Pomuskelstraffung durch Spezialschuhe nicht zu belegen
Hohe Strafe für Reebok wegen falscher Werbeversprechen
Washington (AFP) - Der Sportartikel-Hersteller Reebok muss wegen falscher Werbeversprechen für angeblich muskelstraffende Sportschuhe eine Millionen-Summe zahlen. Die Adidas-Tochter hatte ihre Schuhe "EasyTone" und "RunTone" damit beworben, dass sie die Po- und Beinmuskulatur aktivieren, das aber sei nicht zu belegen, teilte nun die US-Handelsaufsicht FTC mit. Reebok muss den Angaben zufolge deshalb 25 Millionen US-Dollar (18,3 Millionen Euro) zahlen, um getäuschte Kunden zu entschädigen.

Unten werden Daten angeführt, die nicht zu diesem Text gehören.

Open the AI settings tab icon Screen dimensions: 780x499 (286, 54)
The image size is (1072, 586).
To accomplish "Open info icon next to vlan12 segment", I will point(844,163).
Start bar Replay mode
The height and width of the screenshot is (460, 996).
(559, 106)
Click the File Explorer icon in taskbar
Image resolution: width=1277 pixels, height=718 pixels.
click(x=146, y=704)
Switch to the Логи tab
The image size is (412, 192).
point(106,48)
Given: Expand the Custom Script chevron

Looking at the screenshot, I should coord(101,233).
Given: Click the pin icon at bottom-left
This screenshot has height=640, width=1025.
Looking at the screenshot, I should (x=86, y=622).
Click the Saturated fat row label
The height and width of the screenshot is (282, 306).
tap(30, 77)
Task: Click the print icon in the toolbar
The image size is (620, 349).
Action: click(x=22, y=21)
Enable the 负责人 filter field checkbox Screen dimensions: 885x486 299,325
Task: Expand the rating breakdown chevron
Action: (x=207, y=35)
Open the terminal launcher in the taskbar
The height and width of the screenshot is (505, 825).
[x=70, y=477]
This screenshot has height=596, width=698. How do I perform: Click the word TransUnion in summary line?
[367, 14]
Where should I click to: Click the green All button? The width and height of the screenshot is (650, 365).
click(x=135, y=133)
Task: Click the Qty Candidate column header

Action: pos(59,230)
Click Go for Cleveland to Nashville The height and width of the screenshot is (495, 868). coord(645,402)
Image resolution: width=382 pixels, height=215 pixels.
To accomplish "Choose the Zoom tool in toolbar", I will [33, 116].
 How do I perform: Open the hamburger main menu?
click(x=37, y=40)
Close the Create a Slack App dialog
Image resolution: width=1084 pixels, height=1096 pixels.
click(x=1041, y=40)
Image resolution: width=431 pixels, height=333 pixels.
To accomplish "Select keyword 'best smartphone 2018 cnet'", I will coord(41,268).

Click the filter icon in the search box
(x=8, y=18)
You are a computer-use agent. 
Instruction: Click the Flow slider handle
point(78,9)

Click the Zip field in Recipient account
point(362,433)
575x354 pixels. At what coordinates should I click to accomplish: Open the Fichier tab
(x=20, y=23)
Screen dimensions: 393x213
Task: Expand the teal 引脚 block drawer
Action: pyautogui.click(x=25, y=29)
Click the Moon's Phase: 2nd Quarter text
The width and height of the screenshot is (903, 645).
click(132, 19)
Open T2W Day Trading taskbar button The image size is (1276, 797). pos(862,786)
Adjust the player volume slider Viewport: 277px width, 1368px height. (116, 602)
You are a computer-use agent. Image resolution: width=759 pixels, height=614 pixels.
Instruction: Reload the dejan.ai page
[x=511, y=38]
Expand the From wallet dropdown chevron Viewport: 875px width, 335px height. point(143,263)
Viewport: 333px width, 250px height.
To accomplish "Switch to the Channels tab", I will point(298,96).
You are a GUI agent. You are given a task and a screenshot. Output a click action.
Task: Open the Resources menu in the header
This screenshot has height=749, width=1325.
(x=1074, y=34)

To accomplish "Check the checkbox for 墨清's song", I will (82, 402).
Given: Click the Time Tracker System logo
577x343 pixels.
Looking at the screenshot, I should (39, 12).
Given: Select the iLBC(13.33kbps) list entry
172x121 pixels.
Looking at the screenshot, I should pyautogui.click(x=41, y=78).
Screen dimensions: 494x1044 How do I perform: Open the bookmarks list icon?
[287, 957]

Basketballschuh von Reebok
© AFP
"Die FTC will, dass die Werbenden verstehen, dass sie Verantwortung tragen und dass ihre Behauptungen über Sportbekleidung wissenschaftlich belegt sein müssen", erklärte der Direktor der Verbraucherschutzabteilung der FTC, David Vladeck. Reebok hatte damit geworben, dass spezielle Luftkissen unter den Schuhsohlen für "leichte Instabilität" beim Laufen sorgten, was die Muskeln deutlich mehr aktiviere als herkömmliche Turnschuhe. Einen Beweis dafür blieb das Unternehmen nach Ansicht der Handelsbehörde bisher aber schuldig.